The highest 15N incorporation (79.0%) was observed when 15N CPH was combined with 15NH₄Cl, 15N tryptophan, and 15N YE in SF4 Δaa ΔYE medium (Table 2, Sample VIII). Importantly, this condition also maintained a moderate protein yield, demonstrating that CPH can support both high isotope incorporation and acceptable expression levels when background unlabeled nitrogen is minimized but essential nutrients are retained.

When 15N CPH was used in ESF921 Δaa medium (Table 2, Sample III), 15N incorporation decreased to 63.1%, while protein yield remained moderate (~ 1.9 mg/100 ml).
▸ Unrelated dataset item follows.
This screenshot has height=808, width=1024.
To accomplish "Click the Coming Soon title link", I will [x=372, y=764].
This reduction in enrichment reflects isotopic dilution from background nitrogen sources in the richer basal medium rather than inefficient utilization of CPH.

Table 2 Isotope incorporation levels of 15N, 13C, and combined 15N-13C enrichment in the EPHA2 protein in various growth media

For carbon labeling, use of 13C CPH in ESF921 Δaa medium (Table 2, Sample II) resulted in lower 13C incorporation and moderate protein yield, consistent with dilution by unlabeled carbon sources present in the basal medium.
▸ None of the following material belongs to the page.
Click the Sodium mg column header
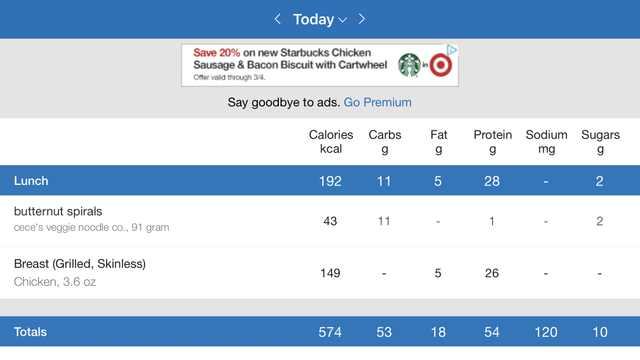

In contrast, SF4 Δaa ΔYE ΔGSM medium supplemented with 13C-labeled CPH and 13C glucose (1%) achieved 69.0% 13C incorporation (Table 2, Sample IX). However, this condition resulted in a markedly reduced protein yield (0.34 mg/100 ml), indicating that extensive removal of background carbon sources strongly limits protein expression despite reasonable isotope incorporation. These results show that while carbon derived from CPH is readily incorporated into recombinant protein, carbon restriction imposes a stronger penalty on yield than nitrogen restriction.
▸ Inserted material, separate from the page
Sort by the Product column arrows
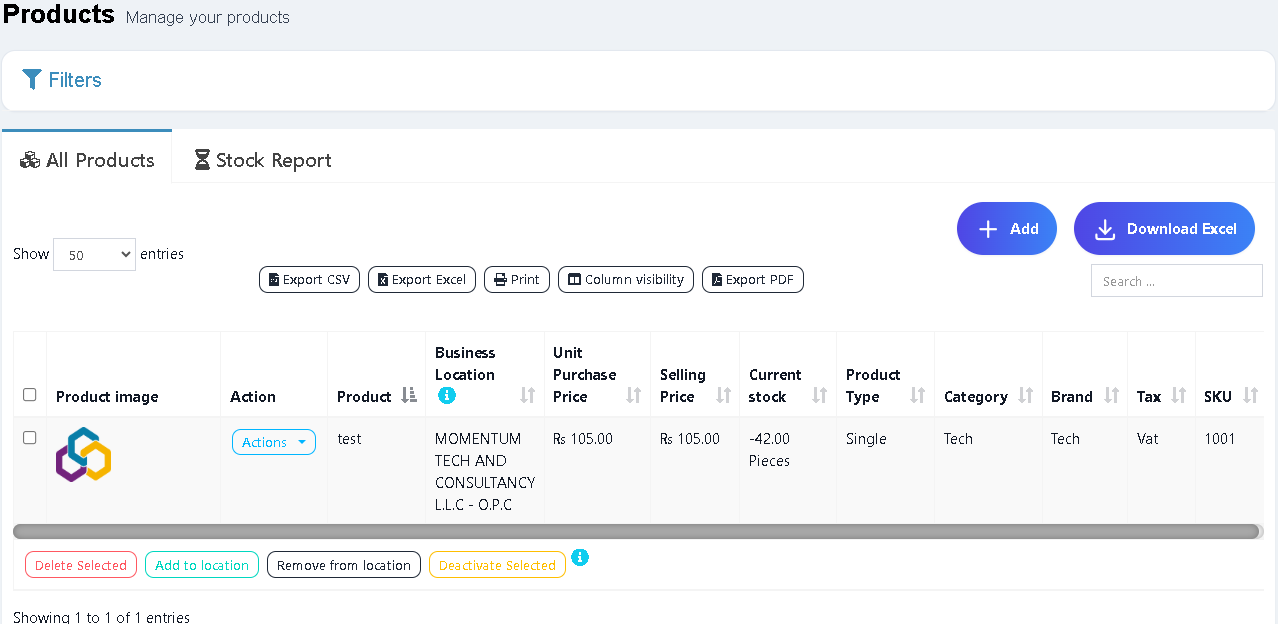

Simultaneous 13C-15N labeling further accentuated the trade-off between isotope incorporation and protein yield. In ESF921 Δaa medium supplemented with 13C-15N CPH (Table 2, Sample IV), combined isotope incorporation remained low, with moderate protein yield (0.25 mg/100 ml), reflecting substantial dilution from unlabeled nutrients.

In SF4 Δaa ΔYE ΔGSM medium without starvation, combined 13C-15N labeling reached 70.6% incorporation (Table 2, Sample X), but protein yield was already reduced compared to single-isotope conditions. Introduction of a 1-hour starvation step prior to isotope supplementation further increased incorporation to 75.1% (Table 2, Sample XI) but resulted in an extreme reduction in protein yield (0.04 mg/100 ml).

In summary, CPH supported substantial isotope incorporation across 15N, 13C, and combined 13C-15N labeling conditions. For 15N labeling, CPH achieved isotope incorporation comparable to SPH and YE, while consistently supporting higher protein yields under matched conditions. Carbon and dual-isotope labeling using CPH were feasible but were associated with pronounced reductions in protein yield, particularly under stringent carbon restriction or starvation protocols. Overall, protein yield was more strongly influenced by basal medium composition and nutrient restriction than by the choice of hydrolysate, highlighting clear incorporation–yield trade-offs across labeling strategies.